**Extrait du document**.
_ _ _ _ _ _ _

N° 1259 | Le 15 octobre 2019 | Philipe Gaberan, éducateur spécialisé et docteur en sciences de l’éducation | Espace du lecteur (accès libre)
Àl’heure où les intellocrates laudateurs d’une idéologie libertarienne (néolibérale) retournent leurs vestes (1), je retrouve un certain plaisir à lire un Lien Social redonnant la parole à son public et ses lecteurs. Ce geste de politique rédactionnelle renoue avec les intentions d’André Jonis, fondateur du journal, qui à l’origine voulait créer un journal écrit « par et pour les professionnels ». Mais pour que ce renouveau ne dure pas le temps que dure un feu de paille, il va bien falloir que les professionnels osent prendre la plume pour dire ce qu’ils ont à dire et accueillent les écrits de leurs pairs avec la même considération qu’ils portent aux « grands sachants »… tous ces pseudo-experts venus de champs disciplinaires limitrophes et qui, à la manière d’un Jean-Jacques Rousseau dans L’Émile ou de l’éducation, viennent leur dire ce qu’il faut faire à défaut de le faire eux-mêmes.
Or cette envie-là de clamer haut et fort ce qui leur fait vouloir « être éducateur », je la sens chez les étudiants et futurs professionnels partout où je les rencontre, que ce soit dans un amphi de la Haute École de Charleroi en Belgique ou de l’Institut régional du travail social (IRTS) Parmentier en Ile-de-France… pour n’évoquer que deux de mes plus récentes séances de travail. Et de tous les échanges, je veux retenir les propos confus parce que sans aucun doute assez désespérés de cette étudiante ne sachant plus, lorsque j’évoque les valeurs forcément humanistes fondatrices des métiers de l’humain, si je parle d’un temps n’ayant jamais existé (un rêve) ou si je parle d’un temps connu mais depuis disparu (un cauchemar)… ou bien encore si je parle d’un temps de nouveau possible (un espoir). Mis à mal par trente années de déshumanisation du lien et laminés par tous les référentiels de bonnes pratiques faisant de l’application stricte de protocoles ou de procédures la garantie d’une bonne distance aux personnes accompagnées, beaucoup d’équipes en place n’ont plus ni la force ni le goût d’accueillir des stagiaires et de leur transmettre l’essence de leur métier.

_ _ _ _ _ _ _

**Jeu de données**.
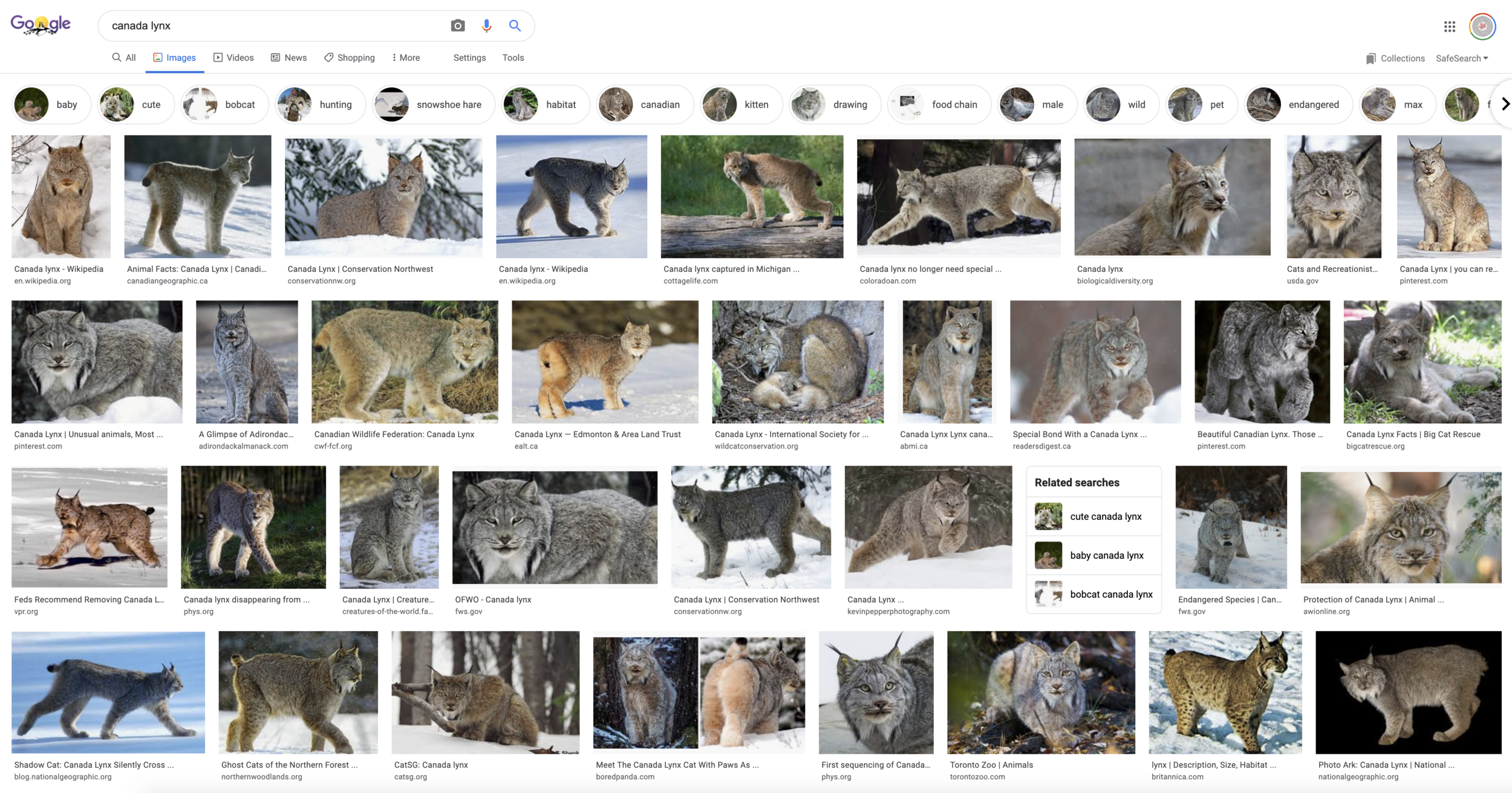Click the blue magnifier search button
The width and height of the screenshot is (1512, 793).
[515, 25]
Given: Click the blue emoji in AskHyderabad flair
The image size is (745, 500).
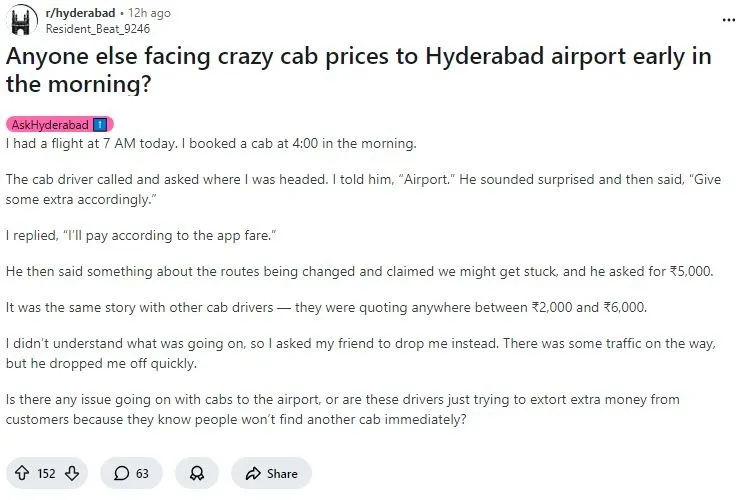Looking at the screenshot, I should click(x=100, y=124).
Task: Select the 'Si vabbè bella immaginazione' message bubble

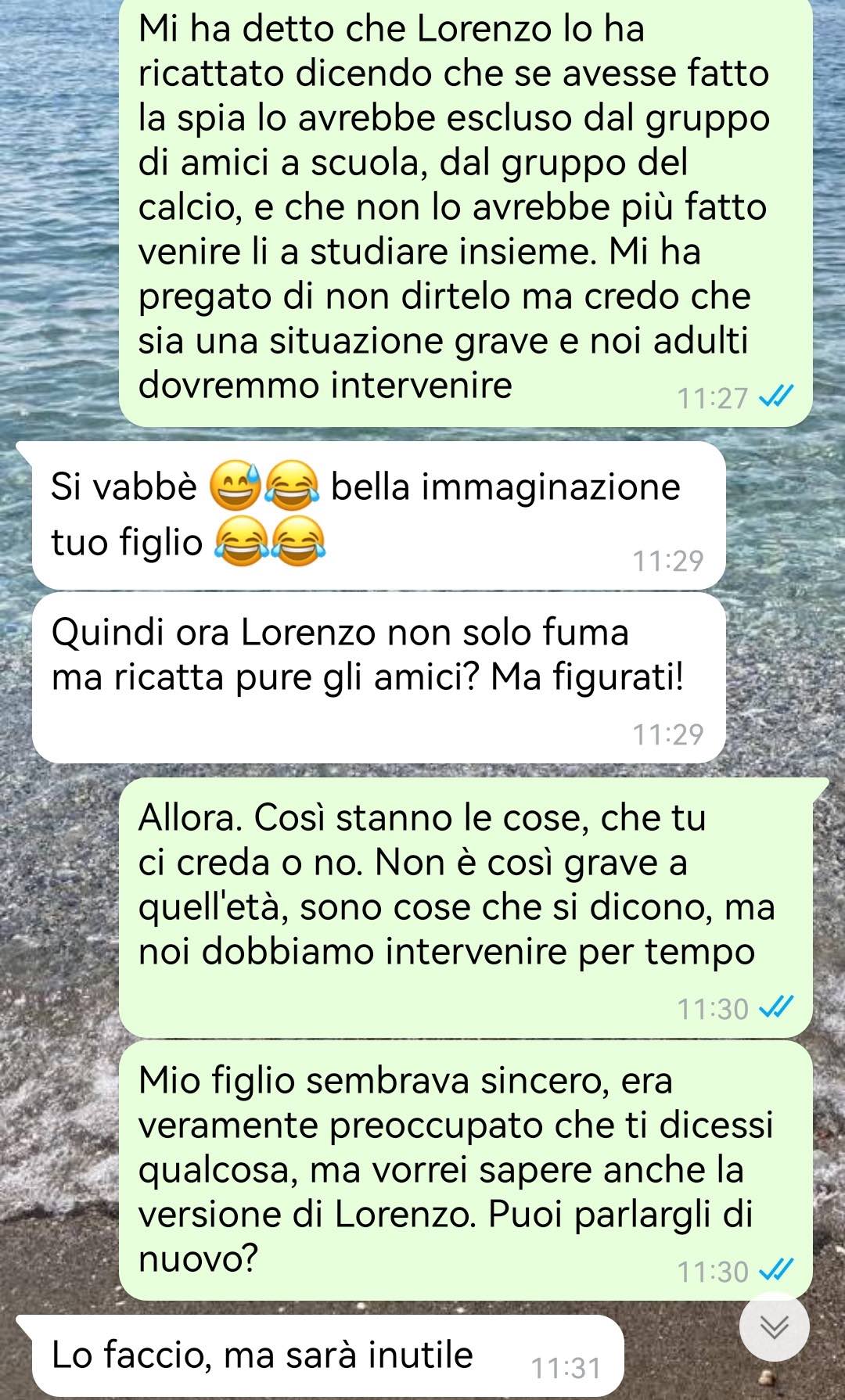Action: tap(379, 515)
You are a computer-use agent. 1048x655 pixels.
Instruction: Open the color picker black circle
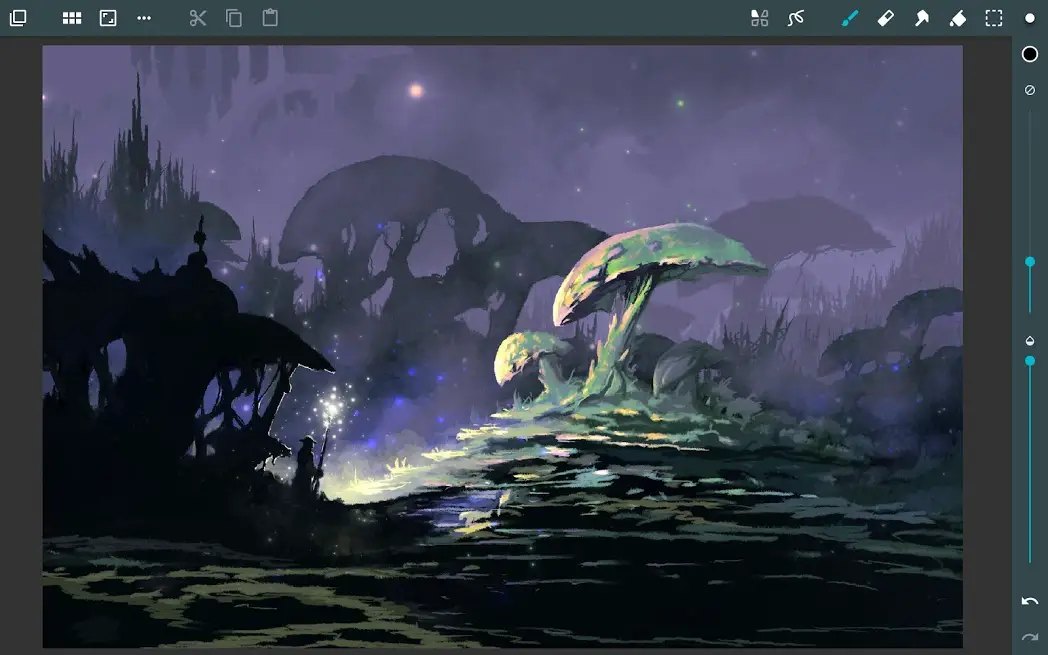point(1030,54)
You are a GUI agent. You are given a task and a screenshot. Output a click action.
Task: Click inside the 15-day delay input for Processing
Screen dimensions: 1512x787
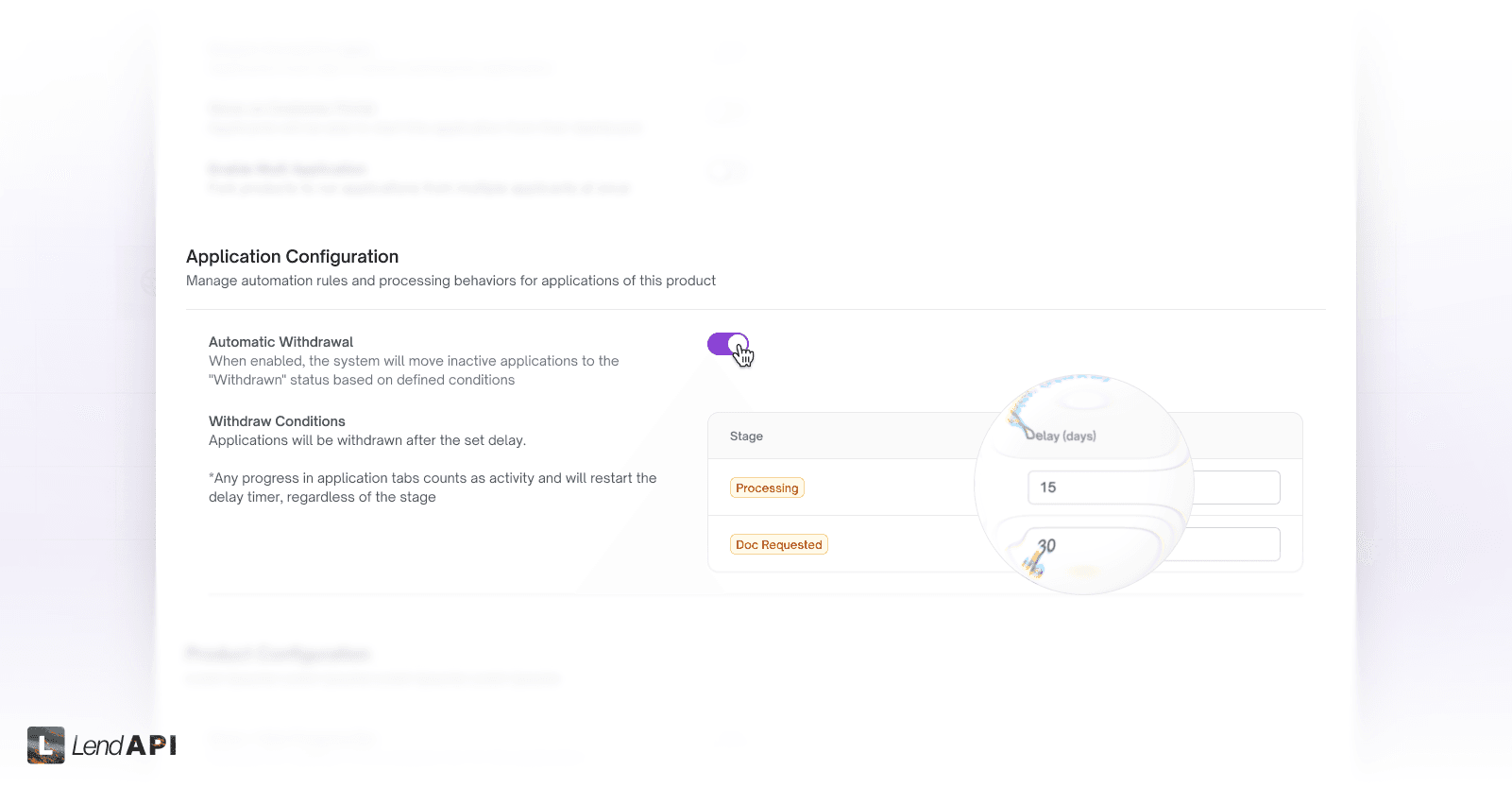point(1152,487)
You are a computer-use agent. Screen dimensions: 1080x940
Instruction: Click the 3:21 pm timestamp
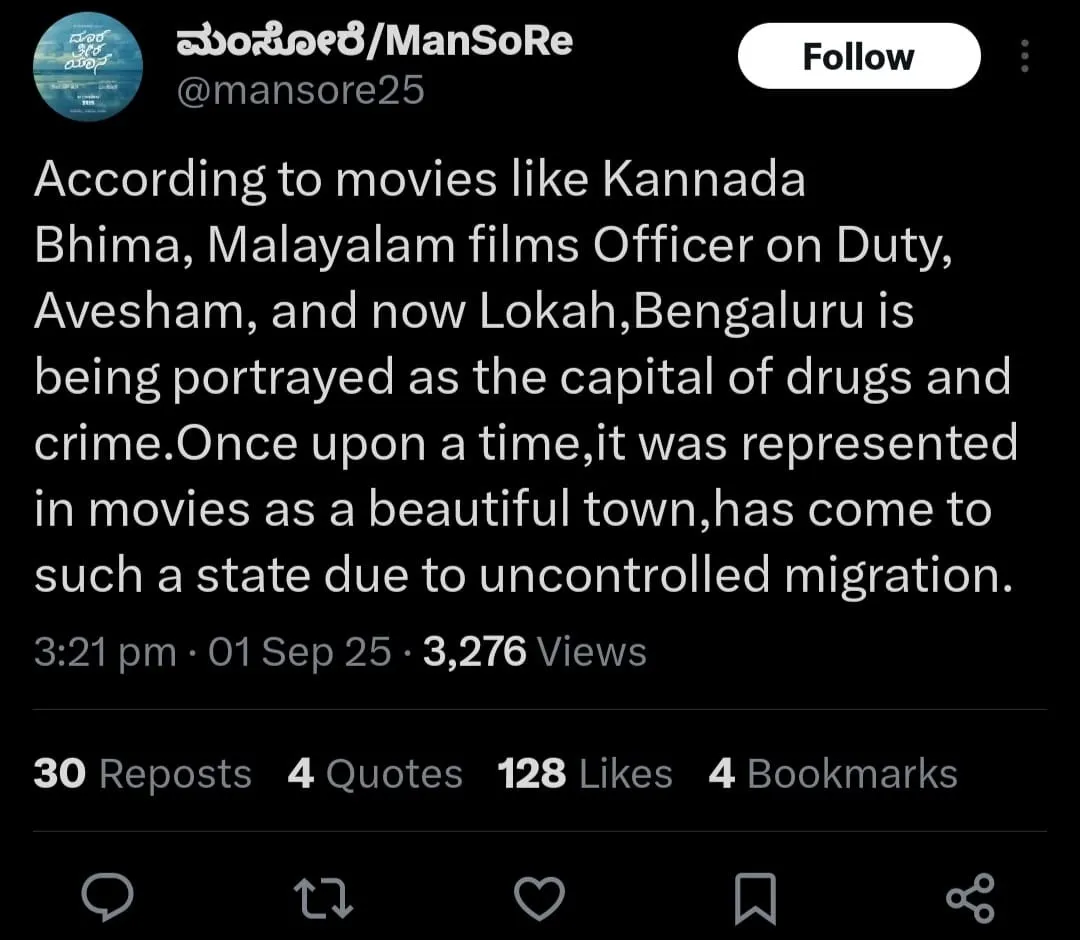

_ _ _ _ _ _ _

**Tâche à réaliser**.
Résumez en trois phrases le paragraphe de l'extrait qui commence par « Or cette envie-là », en conservant ses faits principaux.

**Réponse finale**.
Les étudiants et futurs professionnels rencontrés, par exemple à la Haute École de Charleroi en Belgique et à l'IRTS Parmentier en Ile-de-France, manifestent l'envie de clamer ce qui leur fait vouloir « être éducateur ». Une étudiante, désemparée, ne savait plus si l'évocation des valeurs humanistes fondatrices des métiers de l'humain renvoyait à un temps qui n'a jamais existé (un rêve), à un temps connu mais disparu (un cauchemar) ou à un temps de nouveau possible (un espoir). Trente années de déshumanisation du lien et des référentiels de bonnes pratiques fondés sur l'application stricte de protocoles ont épuisé beaucoup d'équipes, qui n'ont plus la force ni le goût d'accueillir des stagiaires et de leur transmettre l'essence de leur métier.